Anisotropic pump-probe decay

The anisotropic pump-probe decay, r(t), is typically interpreted in terms of molecular reorientations. The short-time decay of r(t) results from water librational motions that maintain the existing hydrogen-bonding network, while the decay on longer time scales results from hydrogen-bond restructuring.⁶⁷ In bulk water, changes in the hydrogen-bonding network typically result from large, very fast angular jumps—a molecular jump mechanism.^{72, 73, 74, 75} Zhao et al.³³ measured the pump-probe anisotropy decay for water in DLPC multi-bilayers as a function of hydration, and found that the anisotropy decay slows significantly as hydration decreases. Molecular dynamics simulations on this system by Zhang and Berkowitz⁵⁰ confirm this finding (though they also observe hydrogen-bond switching events that do not include a rapid molecular jump). This slowing of the anisotropy decay was explained by a decrease in the density of available hydrogen-bond acceptors in lipid multi-bilayers at reduced hydration. As there are few water molecules available, a water in the lipid headgroup region simply has no choice other than to remain in its hydrogen-bonding environment.¹²¹

To explore further these rotational dynamics, we now calculate the pump-probe anisotropy decay using Eqs. 2.5, 2.6 and the mixed quantum∕classical model presented in Sec. 2A. Rather than invoking the P₂ approximation to the anisotropy, Eq. 2.7, as was done by Zhang and Berkowitz,⁵⁰ we include non-Condon and population-dependent vibrational lifetime effects in our treatment. The pump-probe anisotropy decay curves are presented in Fig. 9a, where the solid curves are our theoretical results and the dashed lines are bi-exponential fits to the experimental data.³³ The colors indicate the lipid hydration level, as in Fig. 7. The theoretical results are frequency resolved at the peak frequency of the FTIR absorption spectrum, as in experiment. Note that these curves have not been normalized in any way—both theory and experiment begin at 0.4 at t = 0, as they should.

Figure 9.

(a) Theoretical (solid) and experimental (dashed) pump-probe anisotropy decay, r(t), for the same hydration levels as in Fig. 7. The theoretical results are calculated using Eq. 2.5, and are frequency resolved at ω_peak, as given in Table 2. The experimental curves are bi-exponential fits to the anisotropy decay data, as discussed in Table IV and Fig. 8 of Ref. 33. (b) Same, except theory is calculated within the P₂ approximation.

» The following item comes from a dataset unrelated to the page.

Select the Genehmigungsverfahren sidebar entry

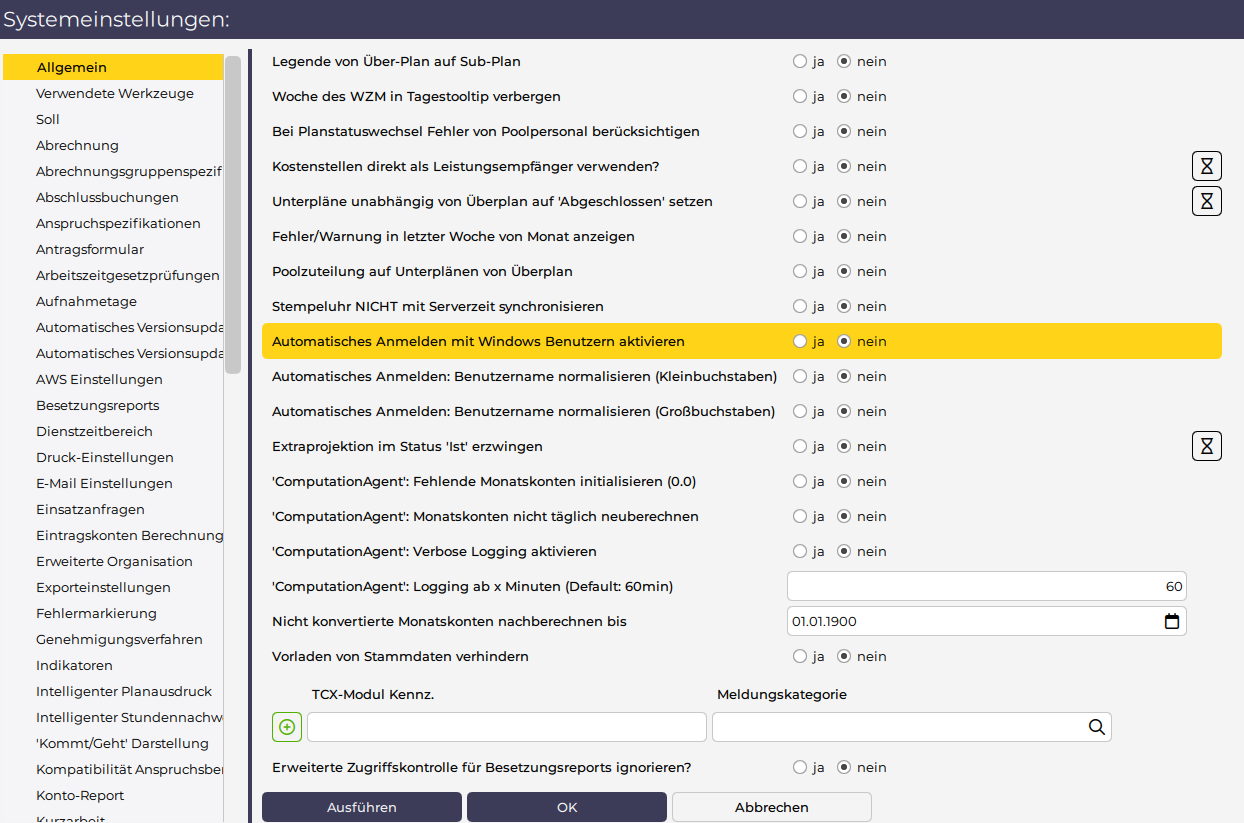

For all hydration levels, we achieve qualitative agreement with experiment. As hydration decreases, the anisotropy decays over a longer time scale, and for the low hydration X = 2 case, r(t) barely decays at all after an initial sub-picosecond drop. This is consistent with the idea that waters in lipid multi-bilayers at low hydration have greatly arrested rotations due to a paucity of available hydrogen-bonding partners. While our results for X = 2, 4, and 6 are quite good, the quantitative agreement between theory and experiment is rather poor for X = 8 and 16. As with the absorption spectra, this may be due to issues with our molecular dynamics simulations or problems with the frequency maps presented in Table 1. This slow-down with decreasing hydration is in agreement with the anisotropy results calculated by Zhang and Berkowitz⁵⁰ within the P₂ approximation.

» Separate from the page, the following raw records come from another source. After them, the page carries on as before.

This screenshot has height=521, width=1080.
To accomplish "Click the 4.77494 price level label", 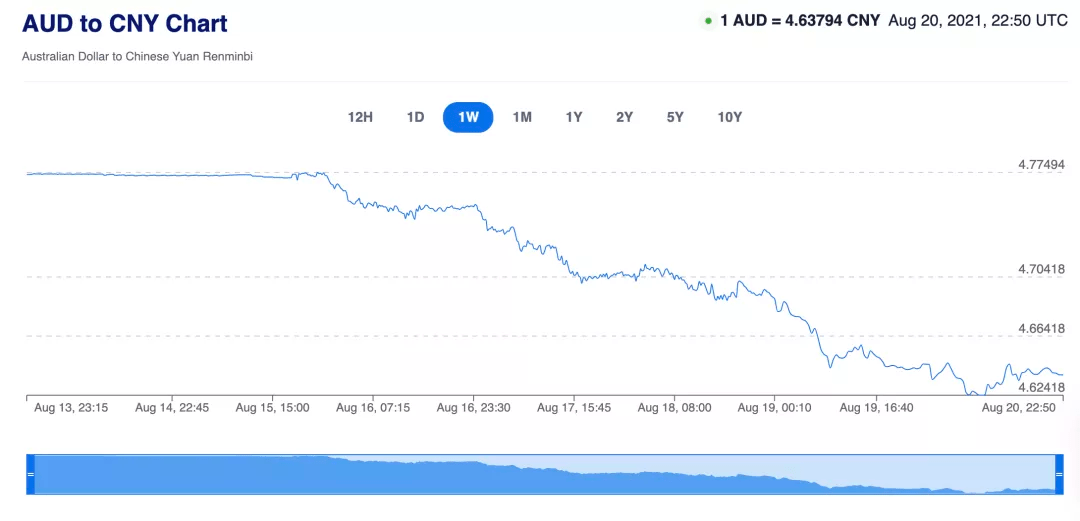I will [x=1041, y=164].
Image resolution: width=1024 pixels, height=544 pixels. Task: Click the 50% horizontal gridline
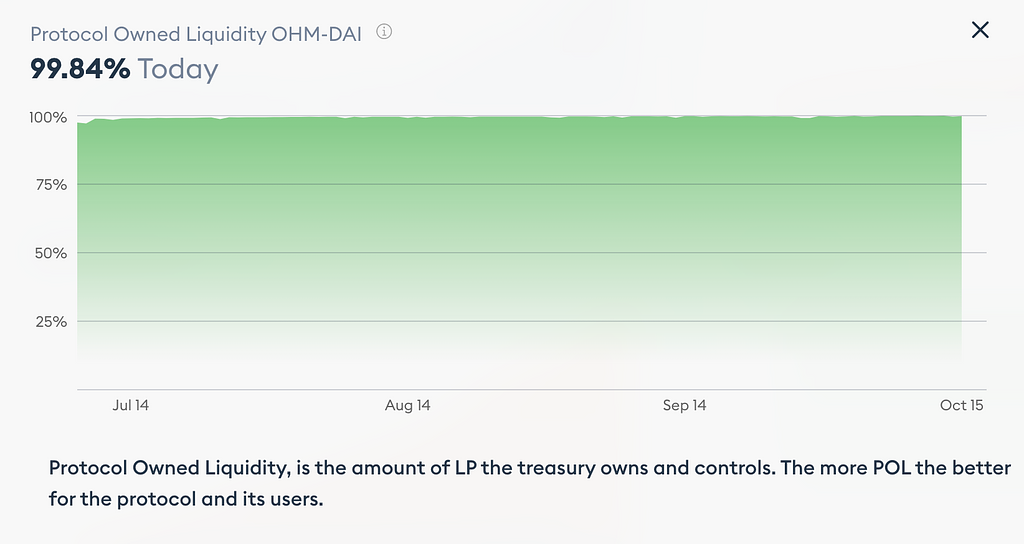pyautogui.click(x=520, y=253)
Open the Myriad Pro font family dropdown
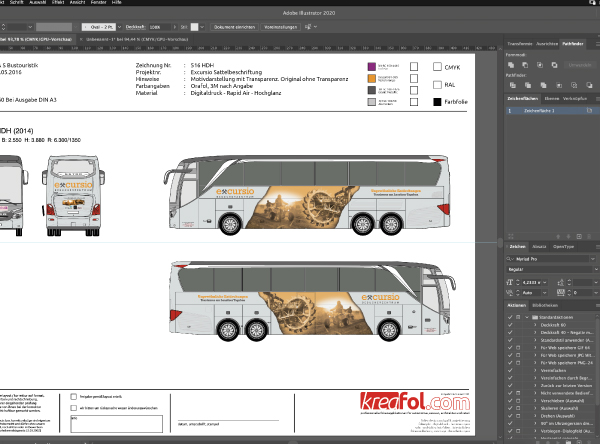 [x=594, y=257]
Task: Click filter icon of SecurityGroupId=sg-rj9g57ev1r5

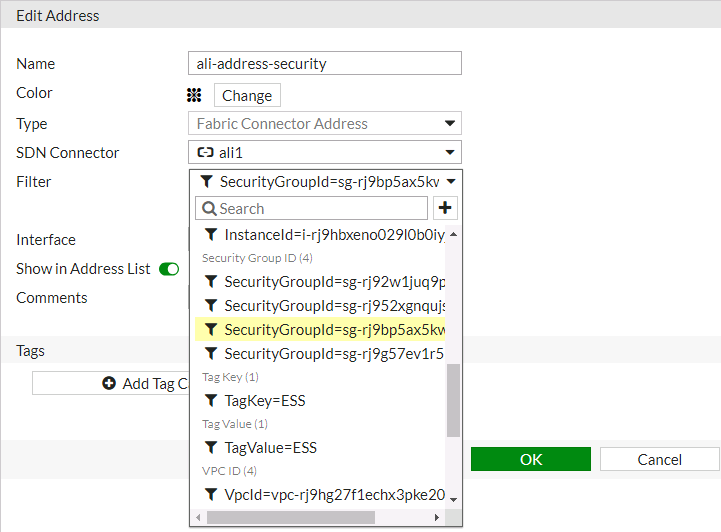Action: click(211, 354)
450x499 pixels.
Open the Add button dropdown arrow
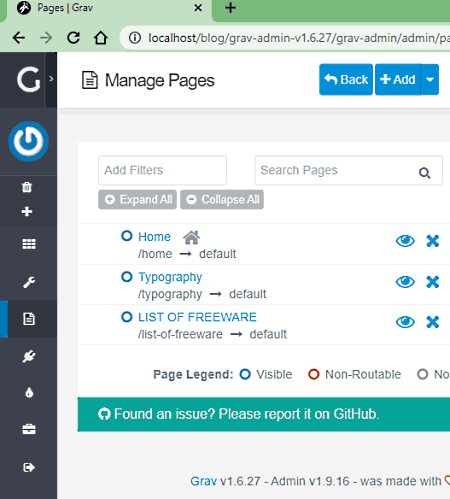pyautogui.click(x=430, y=79)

However, we note two things about the comparison of the P₂ results of Zhang and Berkowitz⁵⁰ with the experimental results of Zhao et al.³³ First, the theoretical results were shifted to agree with experiment at 200 fs, and second, the comparison goes out only to 5 ps. Except to be able to visualize the correspondence between theoretical and experimental time scales, there is no theoretical justification for shifting the theoretical curve. Therefore, to make a heads-up comparison of the P₂ approximation with experiment, in Fig. 9b, we show our calculated P₂ results (which are essentially identical to those of Zhang and Berkowitz⁵⁰). One sees that within this approximation the agreement with experiment is substantially worse.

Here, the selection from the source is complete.